Exercise:
Return each of the entries below exactly as it stands, without changing any line.

Source material:
'''
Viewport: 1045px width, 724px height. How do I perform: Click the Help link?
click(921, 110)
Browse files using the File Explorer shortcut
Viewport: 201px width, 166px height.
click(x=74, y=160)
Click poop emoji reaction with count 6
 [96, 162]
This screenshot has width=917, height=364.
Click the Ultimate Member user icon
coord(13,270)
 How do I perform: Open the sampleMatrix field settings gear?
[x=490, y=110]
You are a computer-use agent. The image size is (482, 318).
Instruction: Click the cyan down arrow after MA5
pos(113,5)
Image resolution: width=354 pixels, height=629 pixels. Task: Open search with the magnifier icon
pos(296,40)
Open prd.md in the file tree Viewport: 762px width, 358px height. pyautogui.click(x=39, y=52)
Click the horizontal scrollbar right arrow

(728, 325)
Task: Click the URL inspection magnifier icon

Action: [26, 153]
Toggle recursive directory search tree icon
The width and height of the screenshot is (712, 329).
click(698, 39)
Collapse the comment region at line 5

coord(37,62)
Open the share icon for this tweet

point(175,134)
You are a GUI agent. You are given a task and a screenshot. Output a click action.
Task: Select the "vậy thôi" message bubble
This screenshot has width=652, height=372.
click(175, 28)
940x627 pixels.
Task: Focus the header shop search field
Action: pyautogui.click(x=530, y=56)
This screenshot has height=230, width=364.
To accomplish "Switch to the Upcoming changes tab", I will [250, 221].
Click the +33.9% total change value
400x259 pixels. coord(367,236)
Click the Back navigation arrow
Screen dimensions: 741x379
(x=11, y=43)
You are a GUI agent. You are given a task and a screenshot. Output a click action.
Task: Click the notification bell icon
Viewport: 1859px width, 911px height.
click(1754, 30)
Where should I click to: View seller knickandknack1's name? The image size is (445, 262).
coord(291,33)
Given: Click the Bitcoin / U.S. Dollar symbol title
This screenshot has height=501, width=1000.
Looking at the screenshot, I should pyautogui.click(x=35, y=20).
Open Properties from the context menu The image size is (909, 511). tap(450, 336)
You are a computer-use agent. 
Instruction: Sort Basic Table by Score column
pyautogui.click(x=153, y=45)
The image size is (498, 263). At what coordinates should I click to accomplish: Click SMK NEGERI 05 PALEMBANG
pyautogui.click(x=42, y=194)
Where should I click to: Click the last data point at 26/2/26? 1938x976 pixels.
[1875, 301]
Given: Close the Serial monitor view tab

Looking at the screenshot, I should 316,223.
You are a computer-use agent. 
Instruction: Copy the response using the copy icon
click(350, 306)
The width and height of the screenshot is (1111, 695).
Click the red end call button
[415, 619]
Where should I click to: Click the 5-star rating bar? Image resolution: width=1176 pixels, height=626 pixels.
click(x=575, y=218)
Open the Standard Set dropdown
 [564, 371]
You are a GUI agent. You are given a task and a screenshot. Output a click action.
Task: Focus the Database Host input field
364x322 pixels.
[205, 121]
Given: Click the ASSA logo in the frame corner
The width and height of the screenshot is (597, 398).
'''
Completed task:
Viewport: 1045px width, 724px height. How do I perform: Click the Help link?
click(921, 110)
Browse files using the File Explorer shortcut
Viewport: 201px width, 166px height.
click(x=74, y=160)
Click poop emoji reaction with count 6
 [96, 162]
This screenshot has width=917, height=364.
Click the Ultimate Member user icon
coord(13,270)
 How do I perform: Open the sampleMatrix field settings gear?
[x=490, y=110]
You are a computer-use agent. The image size is (482, 318).
Instruction: Click the cyan down arrow after MA5
pos(113,5)
Image resolution: width=354 pixels, height=629 pixels. Task: Open search with the magnifier icon
pos(296,40)
Open prd.md in the file tree Viewport: 762px width, 358px height. pyautogui.click(x=39, y=52)
Click the horizontal scrollbar right arrow

(728, 325)
Task: Click the URL inspection magnifier icon

Action: [26, 153]
Toggle recursive directory search tree icon
The width and height of the screenshot is (712, 329).
click(698, 39)
Collapse the comment region at line 5

coord(37,62)
Open the share icon for this tweet

point(175,134)
You are a GUI agent. You are given a task and a screenshot. Output a click action.
Task: Select the "vậy thôi" message bubble
This screenshot has width=652, height=372.
click(175, 28)
940x627 pixels.
Task: Focus the header shop search field
Action: pyautogui.click(x=530, y=56)
This screenshot has height=230, width=364.
To accomplish "Switch to the Upcoming changes tab", I will [250, 221].
Click the +33.9% total change value
400x259 pixels. coord(367,236)
Click the Back navigation arrow
Screen dimensions: 741x379
(x=11, y=43)
You are a GUI agent. You are given a task and a screenshot. Output a click action.
Task: Click the notification bell icon
Viewport: 1859px width, 911px height.
click(1754, 30)
Where should I click to: View seller knickandknack1's name? The image size is (445, 262).
coord(291,33)
Given: Click the Bitcoin / U.S. Dollar symbol title
This screenshot has height=501, width=1000.
Looking at the screenshot, I should pyautogui.click(x=35, y=20).
Open Properties from the context menu The image size is (909, 511). tap(450, 336)
You are a computer-use agent. 
Instruction: Sort Basic Table by Score column
pyautogui.click(x=153, y=45)
The image size is (498, 263). At what coordinates should I click to accomplish: Click SMK NEGERI 05 PALEMBANG
pyautogui.click(x=42, y=194)
Where should I click to: Click the last data point at 26/2/26? 1938x976 pixels.
[1875, 301]
Given: Close the Serial monitor view tab

Looking at the screenshot, I should 316,223.
You are a computer-use agent. 
Instruction: Copy the response using the copy icon
click(350, 306)
The width and height of the screenshot is (1111, 695).
Click the red end call button
[415, 619]
Where should I click to: Click the 5-star rating bar? Image resolution: width=1176 pixels, height=626 pixels.
click(x=575, y=218)
Open the Standard Set dropdown
 [564, 371]
You are a GUI agent. You are given a task and a screenshot. Output a click action.
Task: Focus the Database Host input field
364x322 pixels.
[205, 121]
Given: Click the ASSA logo in the frame corner
The width and height of the screenshot is (597, 398).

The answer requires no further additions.